● **Текст для разбора**:
-*-
…Когда Ульянова не станет, дочь Елена вспомнит:
«После той исповеди, причастия в больнице, первого, я думаю, в его жизни, он стал каким-то другим… будто просветлённым, преобразившимся. Будто сил почерпнул — жить.
— А ты слабым отца помнишь? Я, конечно, не говорю о болезни, последних месяцах его жизни…
— Нет. Я видела его сомневающимся. А слабым… У нас в семье не принято было грузить друг друга проблемами. Когда у отца возникали какие-то вопросы, трудности, ему нужно было посоветоваться на кухне с мамой, я прекрасно это понимала и не лезла. Я с раннего детства помню: каким бы усталым, замотанным, расстроенным он ни пришёл домой, виду никогда не показывал и на вопрос: „Пап, как дела?“ — неизменно отвечал: „Всё нормально“. Никогда, до последнего дня, когда ему было уже совсем плохо, ничего он на меня не выливал. „Всё нормально…“
— Своеобразные семейные отношения.
— Да. Эта железобетонная его фраза. Нет, слабости не видела никогда. В последние годы, когда он стал считать меня уже ровней себе, а в некоторых вопросах даже сильнее, современнее, он мог мне что-то сказать, посоветоваться, даже попросить помощи… Но слабым он не был.
-*-
[Сохранённые записи данных]
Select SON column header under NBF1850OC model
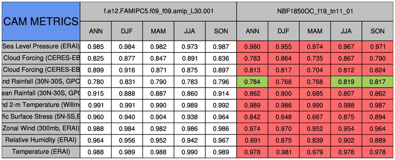This screenshot has width=395, height=160. (x=378, y=31)
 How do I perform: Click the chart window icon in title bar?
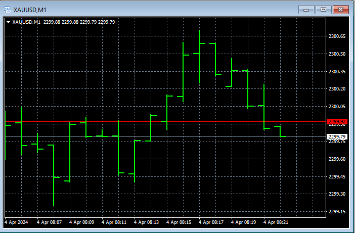[8, 9]
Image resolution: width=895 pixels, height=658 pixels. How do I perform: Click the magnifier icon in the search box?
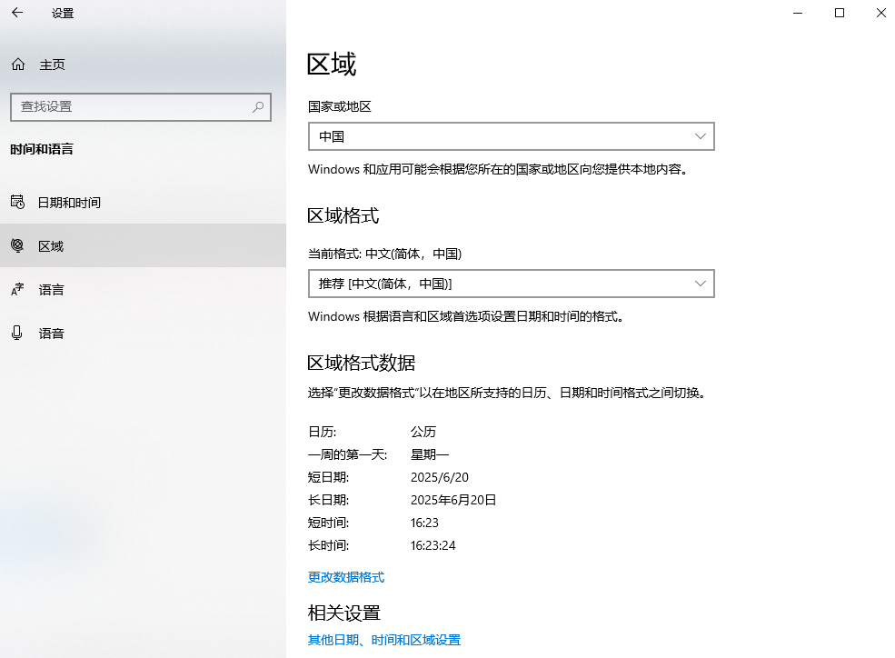click(x=259, y=107)
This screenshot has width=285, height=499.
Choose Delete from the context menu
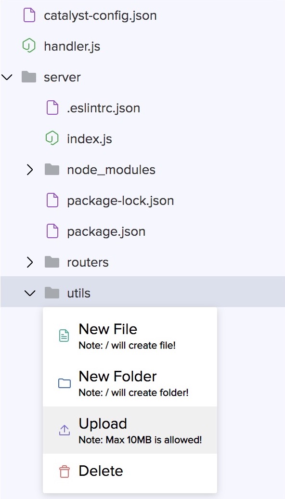pos(101,471)
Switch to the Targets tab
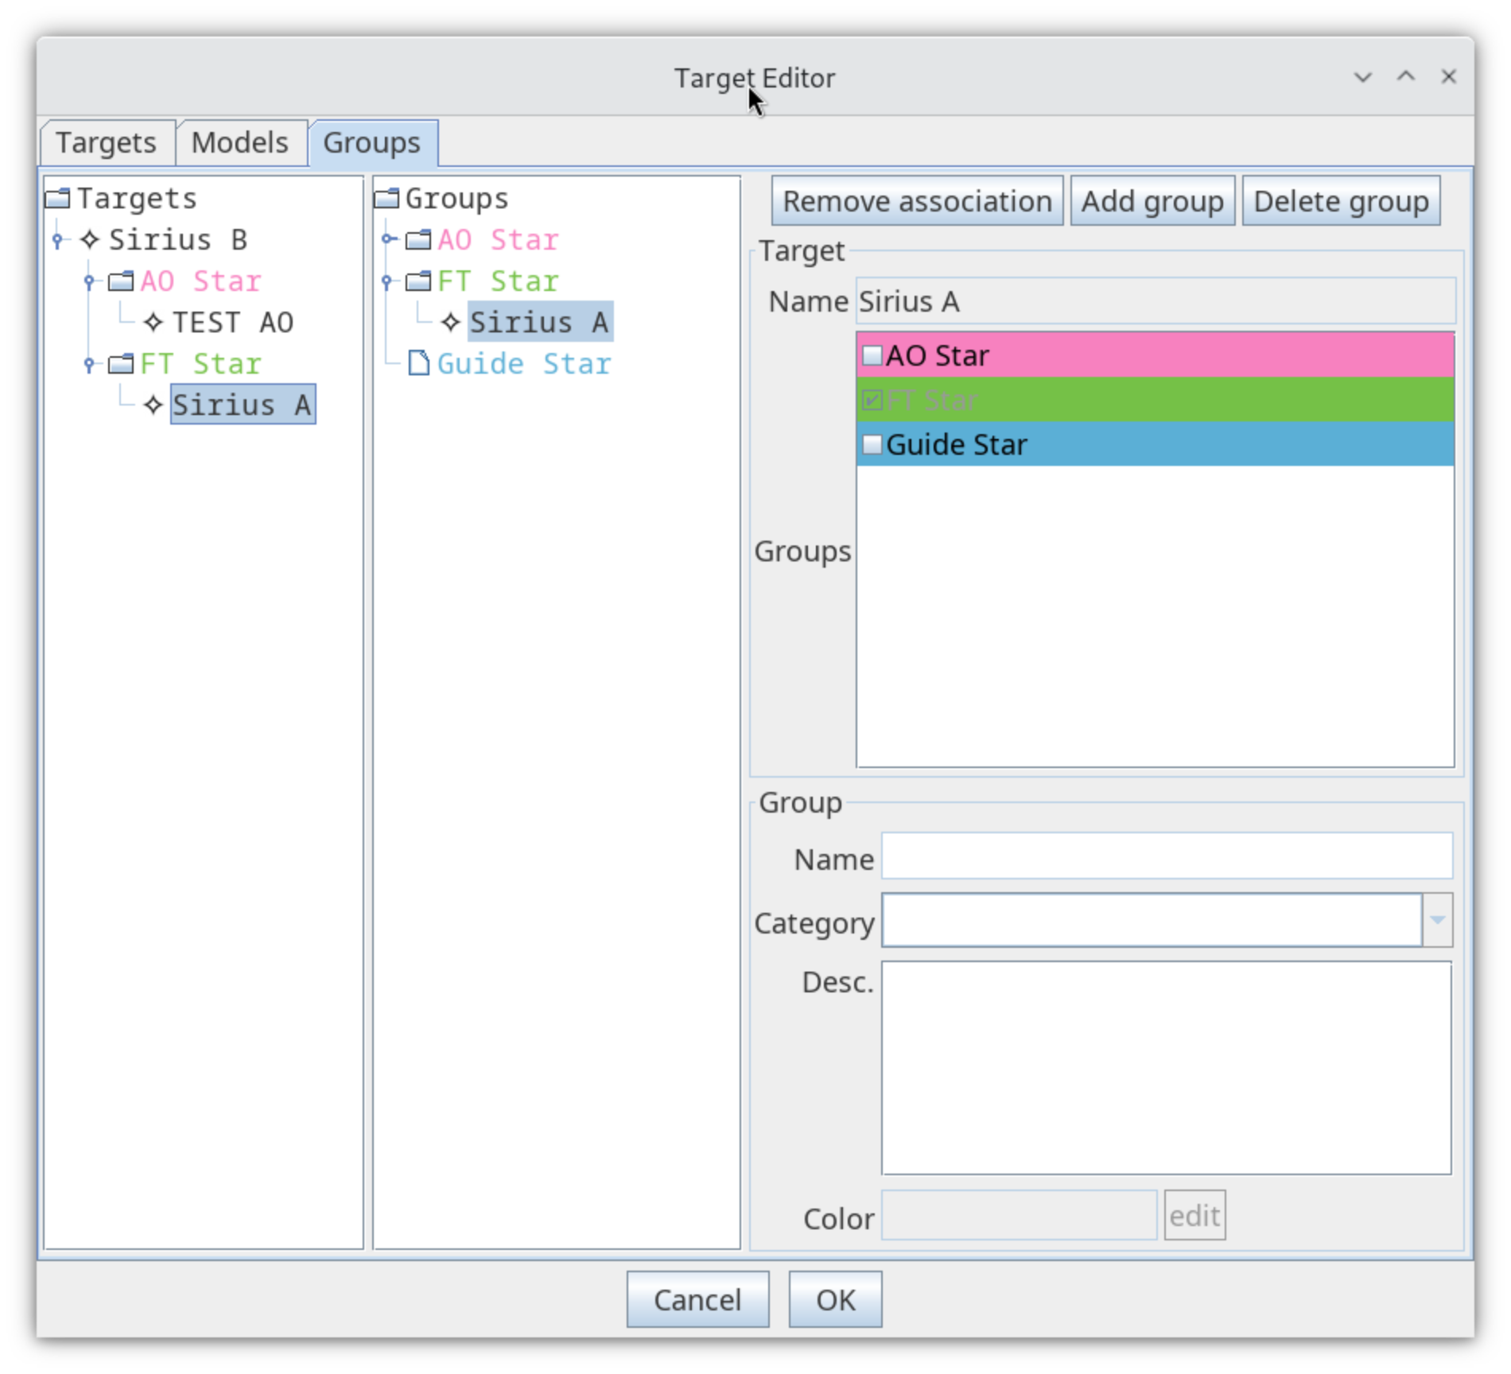Screen dimensions: 1511x1374 click(107, 143)
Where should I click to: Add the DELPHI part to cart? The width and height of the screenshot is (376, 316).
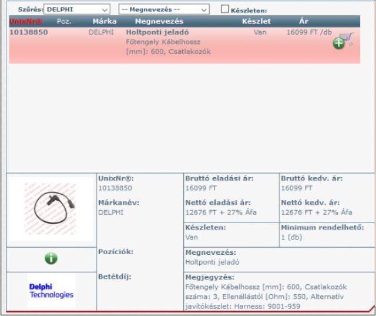tap(343, 42)
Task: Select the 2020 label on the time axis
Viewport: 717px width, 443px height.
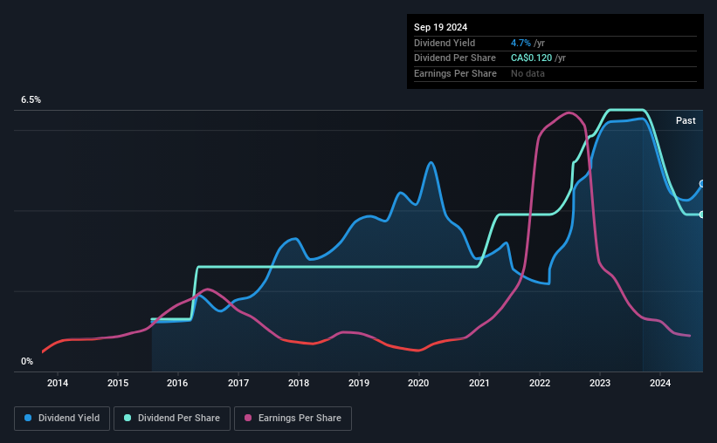Action: click(418, 383)
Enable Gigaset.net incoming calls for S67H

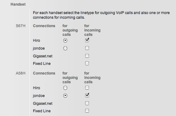tap(87, 56)
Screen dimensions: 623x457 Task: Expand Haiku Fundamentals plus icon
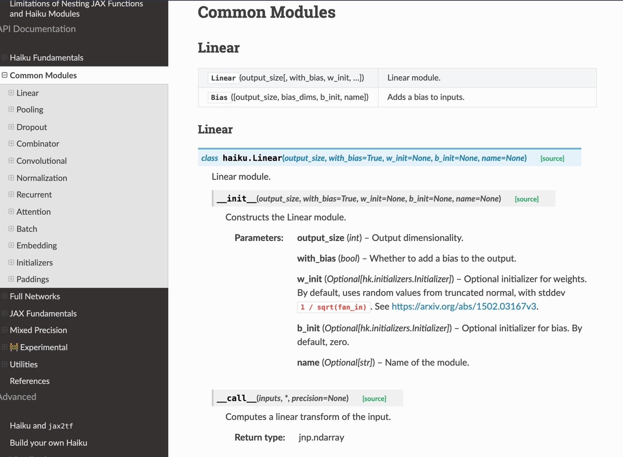click(x=4, y=58)
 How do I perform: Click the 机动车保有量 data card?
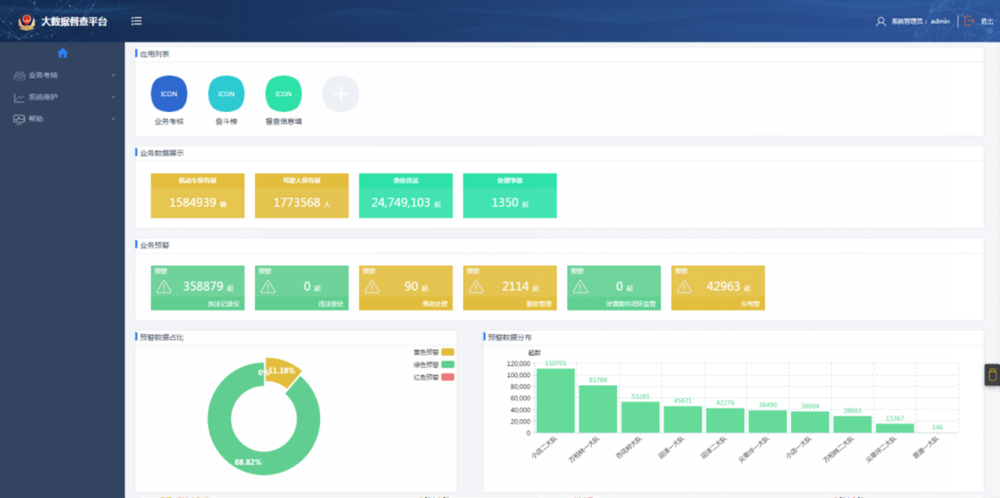[x=197, y=196]

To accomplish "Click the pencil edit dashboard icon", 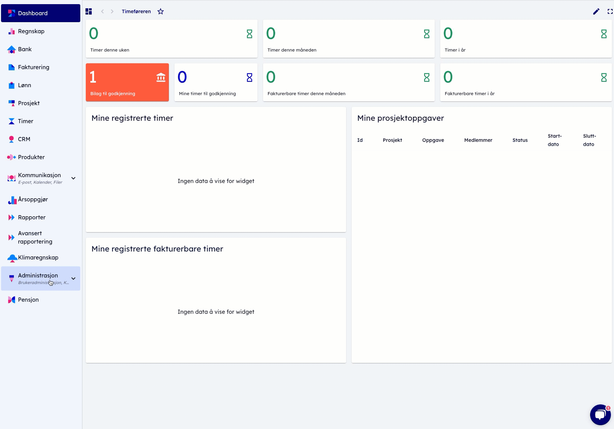I will coord(596,11).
-*-
Перечислите все слова из текста о воспоминаниях Елены об отце, которыми она описывает, каким отец мог прийти домой, не подавая виду. Записи никак не связаны с текстом.

● **Ответ**: усталым, замотанным, расстроенным